T distributed Stochastic Neighbor Embedding - AAU-Dat/P5-Nonlinear-Dimensionality-Reduction GitHub Wiki

T-distributed Stochastic Neighbor Embedding(t-sne)

What is it used for?

t-sne is used to show clusters in data in a lover dimension. Here its primarily used to show things like which cells are close to eachother gene wise in a 2-d or 3-d graph. Its a very useful tool to help cluster data for visual representation but less useful as a tool to improve a models acuracy.

What does it do?

t-sne essentially makes it possible descibe data like what can be seen in the first picture better visually.

picture of data which visually looks like 2 rings which are intertwined Here if models like pca was used it would create a blob while t-sne will recreate it a much more productive way like can be seen in picture 2.

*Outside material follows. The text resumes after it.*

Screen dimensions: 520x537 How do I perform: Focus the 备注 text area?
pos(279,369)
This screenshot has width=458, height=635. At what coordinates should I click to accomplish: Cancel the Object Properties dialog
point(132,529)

picture of 2 detangled rings of data T-sne is able to do this because it tries to reproduce the relative distances between points and the clusters that exist in higher dimensions. Like if 2 points are close in the higher dimensions it makes sure they are closein the lower dimension reproduktion. The distance is relative and not absolute more like the closest 30 points will become the new closest 30 not all the points whithin a absolute distance will be within a new absolute distance in reproduktion.

How does it do it?

It essentially creates atraction between different points based on proximity. This can be visualised very similarly to k nearest neighbors. and everything that isnt atracting is pushing away. These different points are then put into a kind of particle simulation where these points find equailibrium based on these atractions and repulsions. This simulation is a kind of loss function where it optimizes the points position to have maximum atraction and minumum repulsion. This achieved with gradiants(calculus).